Helping hands buoy widow of Russian sub disaster

When the Kursk sub sank in 2000, families of the 118 sailors who died expected little government assistance. But President Putin and the city of Kursk have surprised them.

When Russia's Kursk submarine sank to the bottom of the Barents Sea on August 12, 2000, sailors' wives like Lyubov Kalinina had only the lowest expectations from their government.

And sure enough, as anguished days of waiting ticked by, hope that the 118 sailors on board might still be rescued alive began turning to despair. The tragedy took on some of the hallmarks of a Soviet-era disaster.

"The [authorities] were lying for a week that they were alive, and that they were doing everything they could," says Mrs. Kalinina, the widow of senior midshipman Sergei Kalinin, who handled secret communications on the nuclear sub.

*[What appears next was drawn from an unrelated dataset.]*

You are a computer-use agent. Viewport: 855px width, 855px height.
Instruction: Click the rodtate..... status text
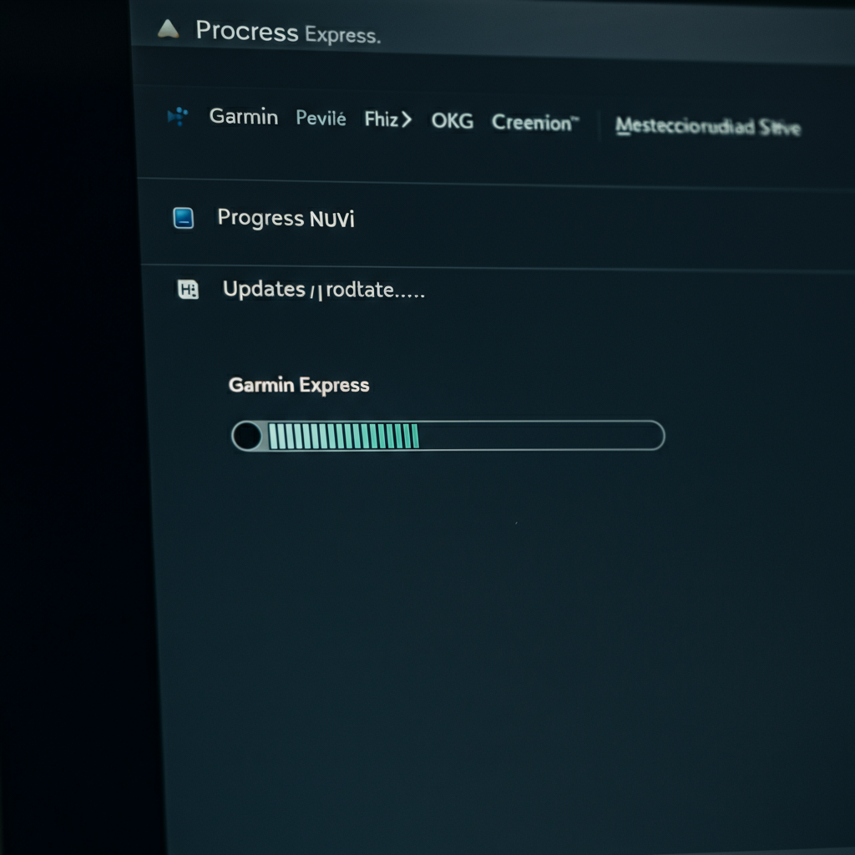coord(375,291)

"As it turned out, Russia had no device to save them, and when we finally accepted foreign help, it was too late," she says, as her two daughters shout playfully in the next room. "If it were not for glasnost or journalists, we probably wouldn't know anything at all. Nothing is known of the Komsolets," she notes, referring to the sinking of that Soviet sub in 1989. The loss of its 42 crew members remains shrouded in secrecy.

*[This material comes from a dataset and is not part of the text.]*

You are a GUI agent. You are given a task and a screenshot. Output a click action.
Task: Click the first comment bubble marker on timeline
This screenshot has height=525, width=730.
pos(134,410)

But Kalinina says she is not bitter, and that she has been buoyed by the compassion shown to survivors' families by the city of Kursk - the submarine's landlocked namesake, 300 miles south of Moscow, to which she and 12 other sailors' families have relocated.

She adds that President Vladimir Putin - who chose not to interrupt his summer vacation to handle the crisis or console distraught families - has now made good on "every promise" since the disaster's tragic ending.

The Kursk regional government also stepped in to help, reassuring widows and their families that if they moved from the headquarters of Russia's northern fleet, they would be welcome, housed and cared for in Kursk.

Today, Kalinina lives in a spacious apartment provided by the state. And, in keeping with Mr. Putin's promise of compensation, she received a single payment from the federal government worth 10 years of her husband's salary.

Kalinina works in the local administration in Kursk. Her two daughters, Galina, 10, and Svetlana, 6, keep up a happy patter in the apartment and play with friends who also moved here after the submarine tragedy.

The generosity of Kursk citizens to those who manned "their" submarine deeply touched the navy families. "Every year they kept coming with gifts," says Kalinina. "They brought honey, apples, potatoes."

Kursk governor Alexander Rutskoi - a notorious figure in post-Soviet politics who led an antireform uprising against President Boris Yeltsin in 1993 - delivered eight refrigerators full of food to the Navy families as they waited for news of their loved ones, and made the relocation offer.

"We thought: 'If the attitude is that good, we will come,'" Kalinina says.

"The decision was good," she adds. "I think they paid all tributes and all honors to our husbands. We live well, some time has passed, and we have calmed down a lot."

Her husband is among 12 crewmen buried at the Kursk cemetery, their gravestones etched with portraits of strong young men in uniform, grouped together around a large bronze memorial. Putin had promised that the submarine would be raised, and that all remains would be identified and then buried.

"What the president promised, he did," says Kalinina, plainly impressed. "He fulfilled every promise."

Kalinina keeps a small plastic vial full of water that was taken by divers from the Kursk site. It is marked with the coordinates of the spot and her husband's name.

"He was so proud of his team," Kalinina says, taking down a scale model of the sleek black sub from a shelf above the television set. She visited the submarine twice during the young family's decade with the northern fleet.

There are few other mementos, however, in an apartment too large to be filled by the family furniture. The bulk of the one-time payment has gone to the bank to educate the girls, but the money is "not enough," she says. "Now we have to count on ourselves only - we have no other aid," Kalinina says.

The Kursk widows here have formed an informal support group to bolster each other.

"It was a tragedy, but it united us," Kalinina says. She takes another look at the vial of water, which sits near a portrait of her beloved young sailor. "I thought of putting it in another place, but I can't bring myself to do it."